(Provided records begins)

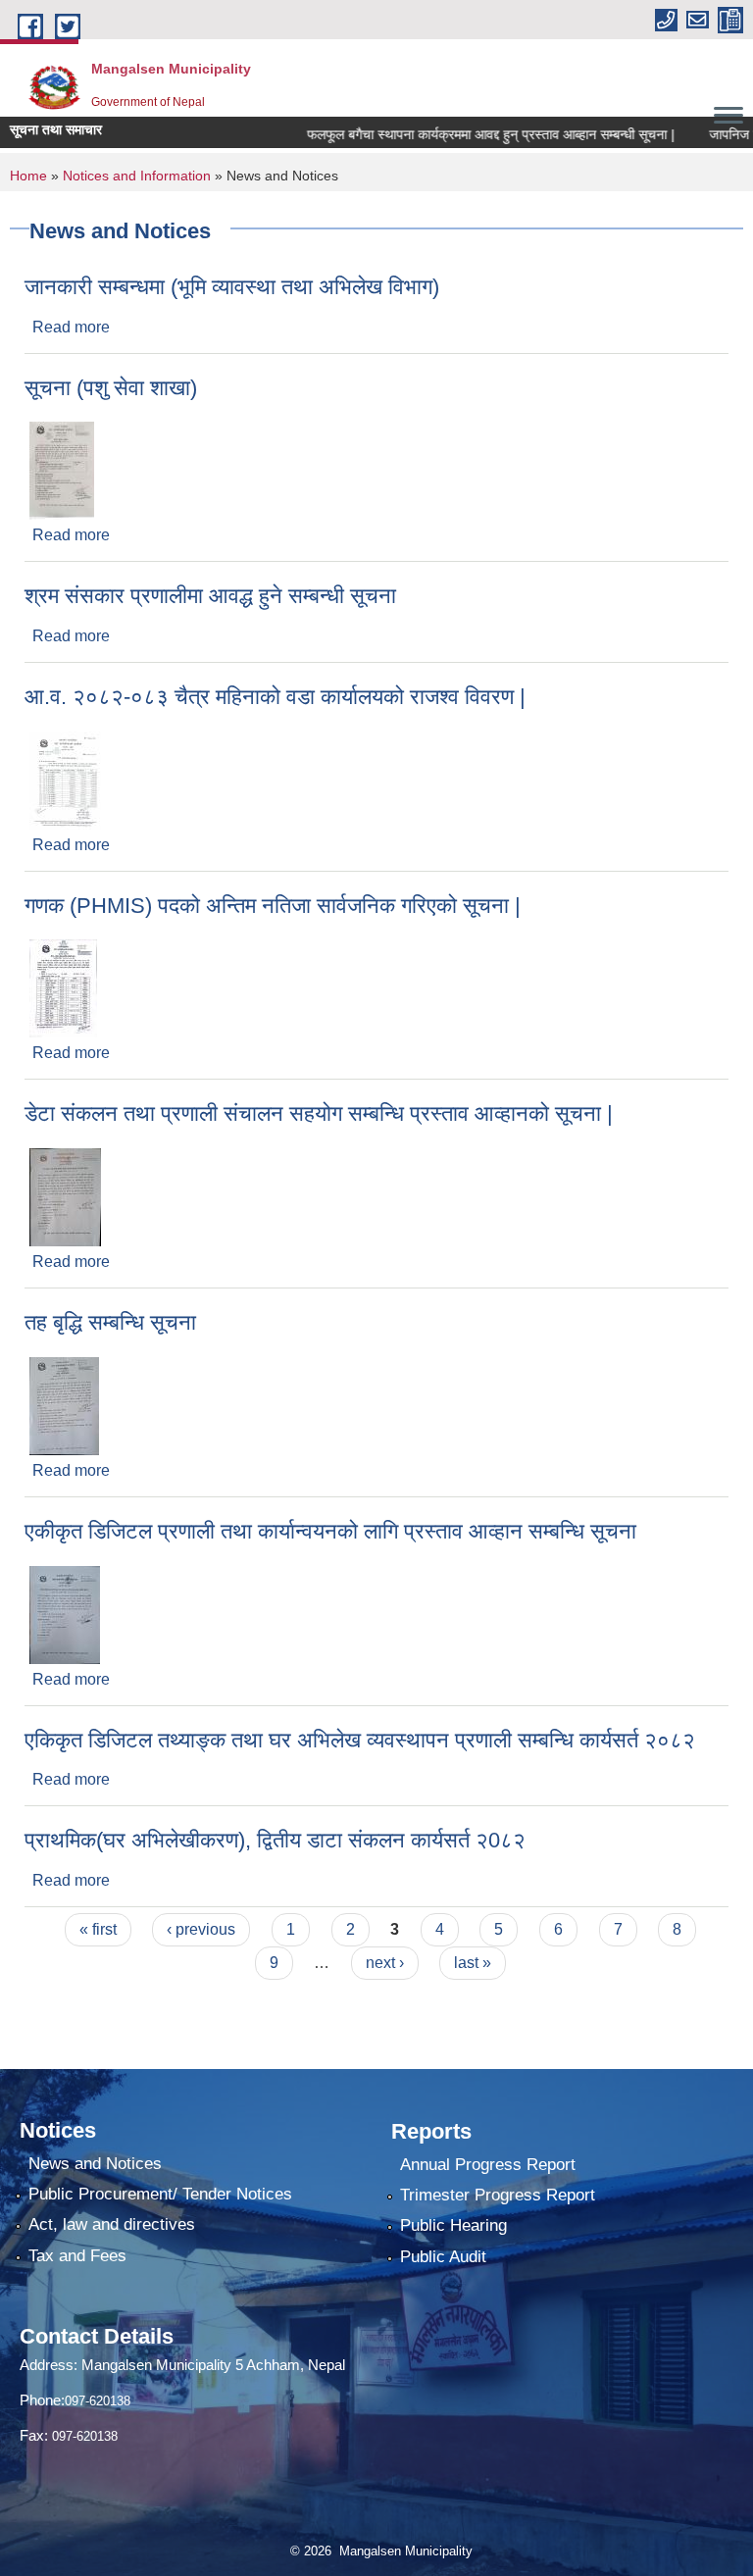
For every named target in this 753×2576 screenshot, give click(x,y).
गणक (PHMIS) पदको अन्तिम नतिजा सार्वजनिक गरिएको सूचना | (273, 905)
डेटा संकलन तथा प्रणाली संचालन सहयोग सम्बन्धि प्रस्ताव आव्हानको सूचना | (319, 1113)
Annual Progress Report (488, 2164)
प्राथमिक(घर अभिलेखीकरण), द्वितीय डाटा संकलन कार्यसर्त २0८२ (275, 1840)
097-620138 (97, 2401)
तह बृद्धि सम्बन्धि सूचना (110, 1322)
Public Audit (443, 2257)
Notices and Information (137, 175)
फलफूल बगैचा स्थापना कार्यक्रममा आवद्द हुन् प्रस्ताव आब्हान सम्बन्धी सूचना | (469, 134)
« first (98, 1929)
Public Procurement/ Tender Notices (160, 2194)
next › (385, 1962)
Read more (71, 327)
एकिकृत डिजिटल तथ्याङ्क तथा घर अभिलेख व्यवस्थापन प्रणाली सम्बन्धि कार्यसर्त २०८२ (360, 1740)
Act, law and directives (111, 2224)
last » (472, 1962)
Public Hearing (453, 2225)
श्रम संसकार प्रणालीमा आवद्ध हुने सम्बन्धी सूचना (210, 595)
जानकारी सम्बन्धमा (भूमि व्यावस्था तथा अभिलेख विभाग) (232, 287)
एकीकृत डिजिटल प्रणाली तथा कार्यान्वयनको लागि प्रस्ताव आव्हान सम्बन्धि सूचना (330, 1531)
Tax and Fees (77, 2256)
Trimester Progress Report (497, 2195)
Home (28, 175)
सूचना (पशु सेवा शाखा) (111, 388)
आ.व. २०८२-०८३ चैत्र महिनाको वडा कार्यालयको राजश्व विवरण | (275, 696)
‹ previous (201, 1929)
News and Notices (95, 2163)
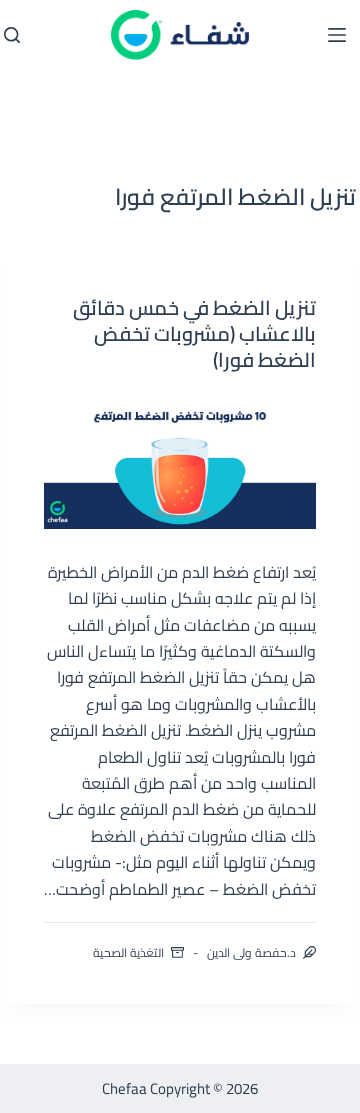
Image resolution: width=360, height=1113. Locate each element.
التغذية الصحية (128, 952)
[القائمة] (337, 35)
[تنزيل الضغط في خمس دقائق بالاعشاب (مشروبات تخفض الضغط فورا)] (180, 461)
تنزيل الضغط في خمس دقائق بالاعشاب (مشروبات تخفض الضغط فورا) (194, 333)
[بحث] (12, 35)
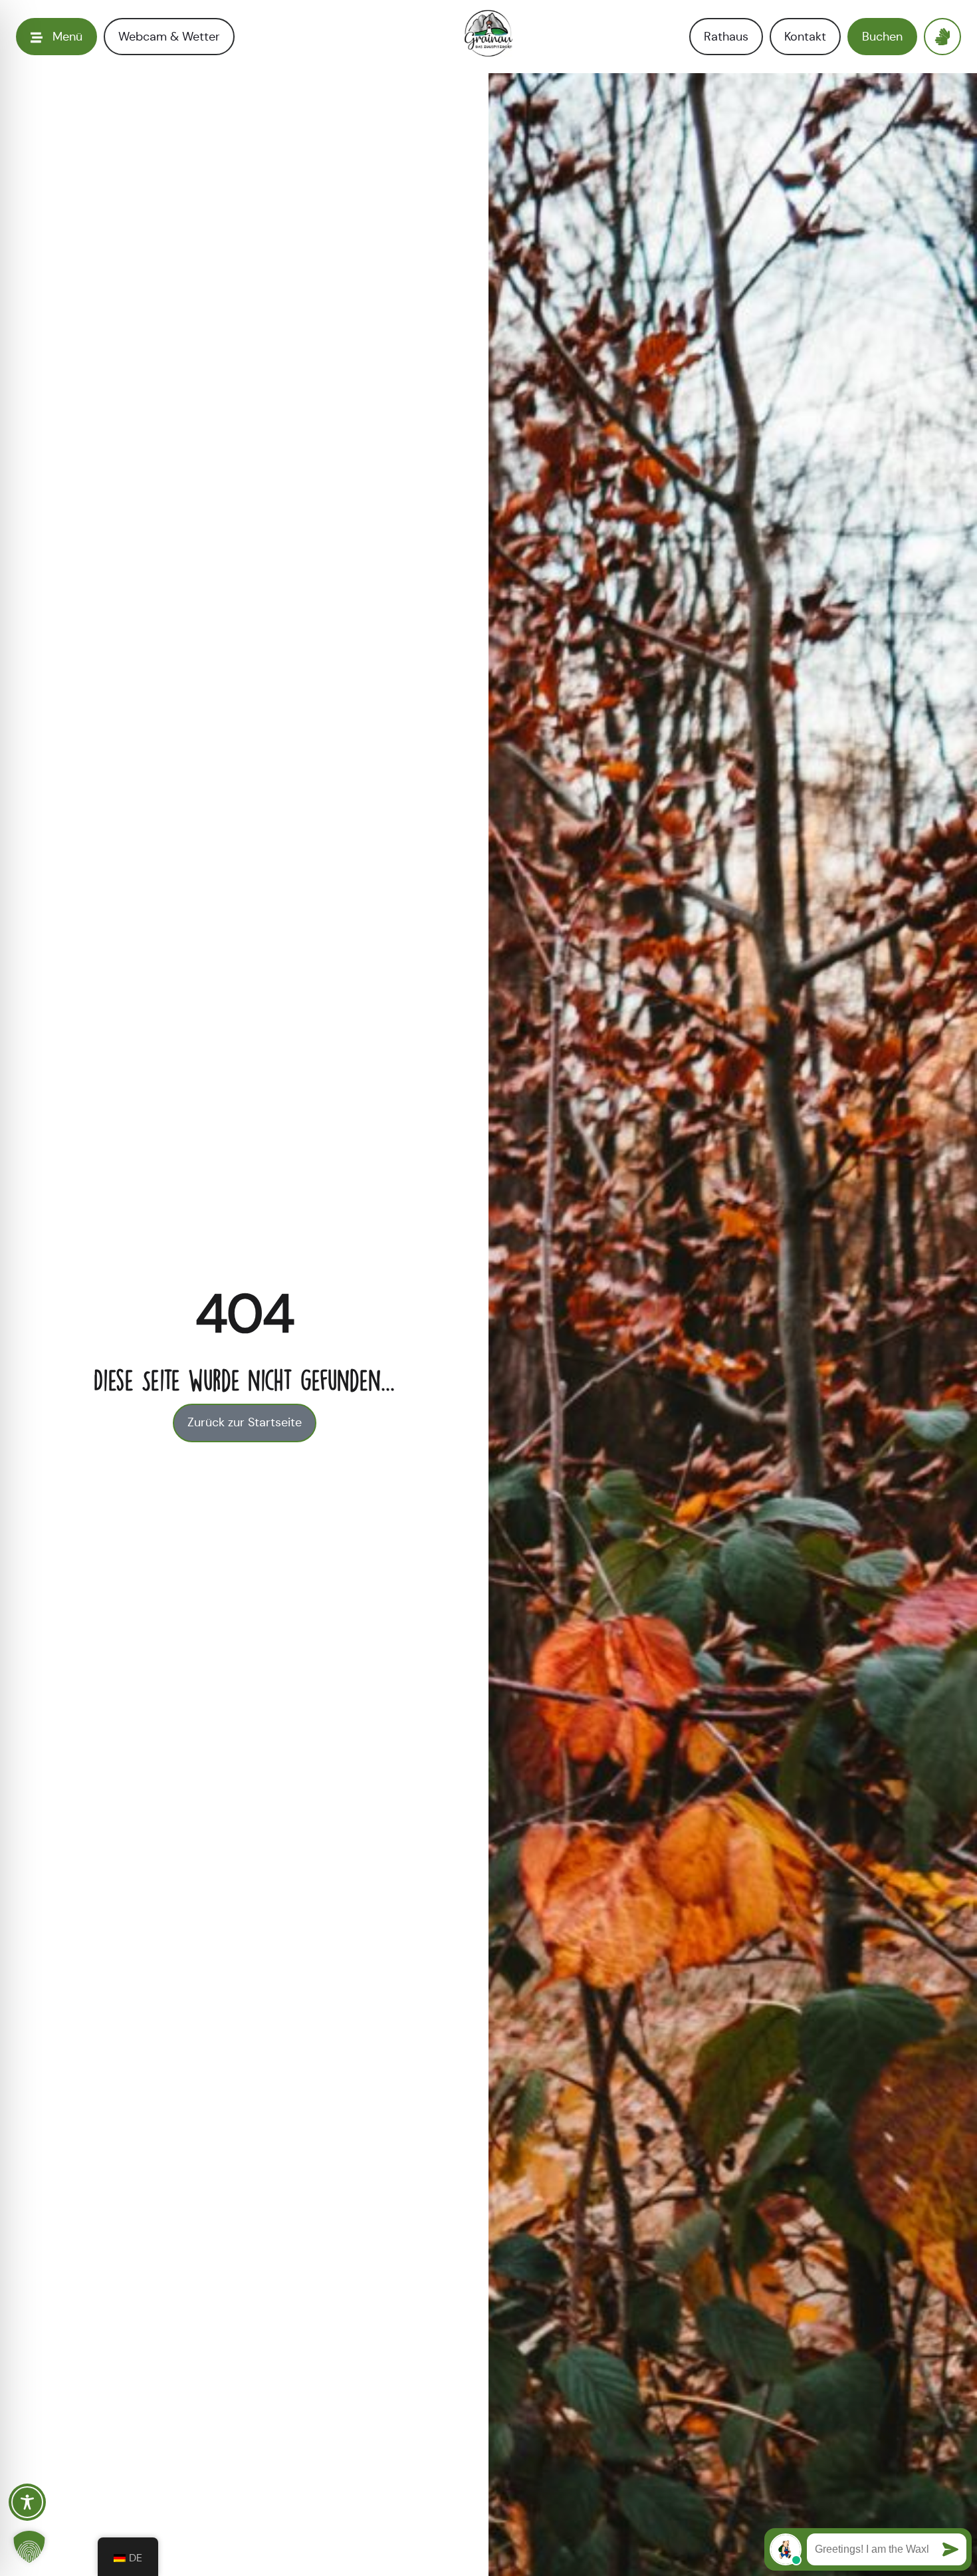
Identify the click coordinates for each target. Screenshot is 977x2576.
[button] (29, 2546)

(Provided records ends)

### Exercise instructions
Look back at the entries above. Retype the line with "Read more (71, 327)", the line with "News and Notices (95, 2163)", and all lines in between.

### Exercise solution
Read more (71, 327)
एकिकृत डिजिटल तथ्याङ्क तथा घर अभिलेख व्यवस्थापन प्रणाली सम्बन्धि कार्यसर्त २०८२ (360, 1740)
Act, law and directives (111, 2224)
last » (472, 1962)
Public Hearing (453, 2225)
श्रम संसकार प्रणालीमा आवद्ध हुने सम्बन्धी सूचना (210, 595)
जानकारी सम्बन्धमा (भूमि व्यावस्था तथा अभिलेख विभाग) (232, 287)
एकीकृत डिजिटल प्रणाली तथा कार्यान्वयनको लागि प्रस्ताव आव्हान सम्बन्धि सूचना (330, 1531)
Tax and Fees (77, 2256)
Trimester Progress Report (497, 2195)
Home (28, 175)
सूचना (पशु सेवा शाखा) (111, 388)
आ.व. २०८२-०८३ चैत्र महिनाको वडा कार्यालयको राजश्व विवरण | (275, 696)
‹ previous (201, 1929)
News and Notices (95, 2163)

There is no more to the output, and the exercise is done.